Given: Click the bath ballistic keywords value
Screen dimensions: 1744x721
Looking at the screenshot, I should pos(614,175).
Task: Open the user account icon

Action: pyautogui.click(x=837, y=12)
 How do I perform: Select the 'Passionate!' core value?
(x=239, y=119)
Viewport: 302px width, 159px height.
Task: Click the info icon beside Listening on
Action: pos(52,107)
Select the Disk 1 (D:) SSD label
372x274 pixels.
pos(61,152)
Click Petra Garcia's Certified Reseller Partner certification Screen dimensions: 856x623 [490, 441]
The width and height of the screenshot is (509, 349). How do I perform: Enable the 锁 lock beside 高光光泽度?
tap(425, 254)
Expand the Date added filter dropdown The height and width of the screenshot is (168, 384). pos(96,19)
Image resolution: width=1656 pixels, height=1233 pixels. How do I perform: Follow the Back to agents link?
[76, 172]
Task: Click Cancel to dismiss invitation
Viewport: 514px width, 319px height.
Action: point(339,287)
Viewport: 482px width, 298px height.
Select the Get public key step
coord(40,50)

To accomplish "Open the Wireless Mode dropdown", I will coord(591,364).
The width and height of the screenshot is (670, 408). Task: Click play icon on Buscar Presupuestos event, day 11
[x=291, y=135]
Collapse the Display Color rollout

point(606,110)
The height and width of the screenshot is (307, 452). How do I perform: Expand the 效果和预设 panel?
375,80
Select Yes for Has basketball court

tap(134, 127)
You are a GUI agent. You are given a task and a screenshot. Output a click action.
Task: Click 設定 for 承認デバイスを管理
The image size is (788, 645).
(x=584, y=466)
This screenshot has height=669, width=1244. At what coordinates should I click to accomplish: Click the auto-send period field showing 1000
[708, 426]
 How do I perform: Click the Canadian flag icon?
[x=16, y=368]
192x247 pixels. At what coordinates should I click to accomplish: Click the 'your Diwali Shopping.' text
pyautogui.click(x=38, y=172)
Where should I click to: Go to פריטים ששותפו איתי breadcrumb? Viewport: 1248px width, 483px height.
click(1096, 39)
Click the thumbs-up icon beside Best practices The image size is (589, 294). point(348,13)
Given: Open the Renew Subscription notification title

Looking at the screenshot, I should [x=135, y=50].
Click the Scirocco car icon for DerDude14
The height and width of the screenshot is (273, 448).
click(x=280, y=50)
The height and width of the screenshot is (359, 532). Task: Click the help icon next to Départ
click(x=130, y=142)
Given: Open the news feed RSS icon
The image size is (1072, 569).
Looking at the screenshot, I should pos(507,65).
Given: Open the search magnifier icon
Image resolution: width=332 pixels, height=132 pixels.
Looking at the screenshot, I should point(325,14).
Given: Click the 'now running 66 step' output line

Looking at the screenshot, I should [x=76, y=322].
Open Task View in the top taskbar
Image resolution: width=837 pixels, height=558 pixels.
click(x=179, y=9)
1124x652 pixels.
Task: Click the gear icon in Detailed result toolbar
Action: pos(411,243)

----------

WHAT THIS TASK INVOLVES: Restate the entries above, keeping every word intact.

ANSWER BELOW:
Given: Click the bath ballistic keywords value
Screen dimensions: 1744x721
Looking at the screenshot, I should pos(614,175).
Task: Open the user account icon

Action: pyautogui.click(x=837, y=12)
 How do I perform: Select the 'Passionate!' core value?
(x=239, y=119)
Viewport: 302px width, 159px height.
Task: Click the info icon beside Listening on
Action: pos(52,107)
Select the Disk 1 (D:) SSD label
372x274 pixels.
pos(61,152)
Click Petra Garcia's Certified Reseller Partner certification Screen dimensions: 856x623 [490, 441]
The width and height of the screenshot is (509, 349). How do I perform: Enable the 锁 lock beside 高光光泽度?
tap(425, 254)
Expand the Date added filter dropdown The height and width of the screenshot is (168, 384). pos(96,19)
Image resolution: width=1656 pixels, height=1233 pixels. How do I perform: Follow the Back to agents link?
[76, 172]
Task: Click Cancel to dismiss invitation
Viewport: 514px width, 319px height.
Action: point(339,287)
Viewport: 482px width, 298px height.
Select the Get public key step
coord(40,50)

To accomplish "Open the Wireless Mode dropdown", I will coord(591,364).
The width and height of the screenshot is (670, 408). Task: Click play icon on Buscar Presupuestos event, day 11
[x=291, y=135]
Collapse the Display Color rollout

point(606,110)
The height and width of the screenshot is (307, 452). How do I perform: Expand the 效果和预设 panel?
375,80
Select Yes for Has basketball court

tap(134, 127)
You are a GUI agent. You are given a task and a screenshot. Output a click action.
Task: Click 設定 for 承認デバイスを管理
The image size is (788, 645).
(x=584, y=466)
This screenshot has height=669, width=1244. At what coordinates should I click to accomplish: Click the auto-send period field showing 1000
[708, 426]
 How do I perform: Click the Canadian flag icon?
[x=16, y=368]
192x247 pixels. At what coordinates should I click to accomplish: Click the 'your Diwali Shopping.' text
pyautogui.click(x=38, y=172)
Where should I click to: Go to פריטים ששותפו איתי breadcrumb? Viewport: 1248px width, 483px height.
click(1096, 39)
Click the thumbs-up icon beside Best practices The image size is (589, 294). point(348,13)
Given: Open the Renew Subscription notification title

Looking at the screenshot, I should [x=135, y=50].
Click the Scirocco car icon for DerDude14
The height and width of the screenshot is (273, 448).
click(x=280, y=50)
The height and width of the screenshot is (359, 532). Task: Click the help icon next to Départ
click(x=130, y=142)
Given: Open the news feed RSS icon
The image size is (1072, 569).
Looking at the screenshot, I should pos(507,65).
Given: Open the search magnifier icon
Image resolution: width=332 pixels, height=132 pixels.
Looking at the screenshot, I should point(325,14).
Given: Click the 'now running 66 step' output line

Looking at the screenshot, I should [x=76, y=322].
Open Task View in the top taskbar
Image resolution: width=837 pixels, height=558 pixels.
click(x=179, y=9)
1124x652 pixels.
Task: Click the gear icon in Detailed result toolbar
Action: pos(411,243)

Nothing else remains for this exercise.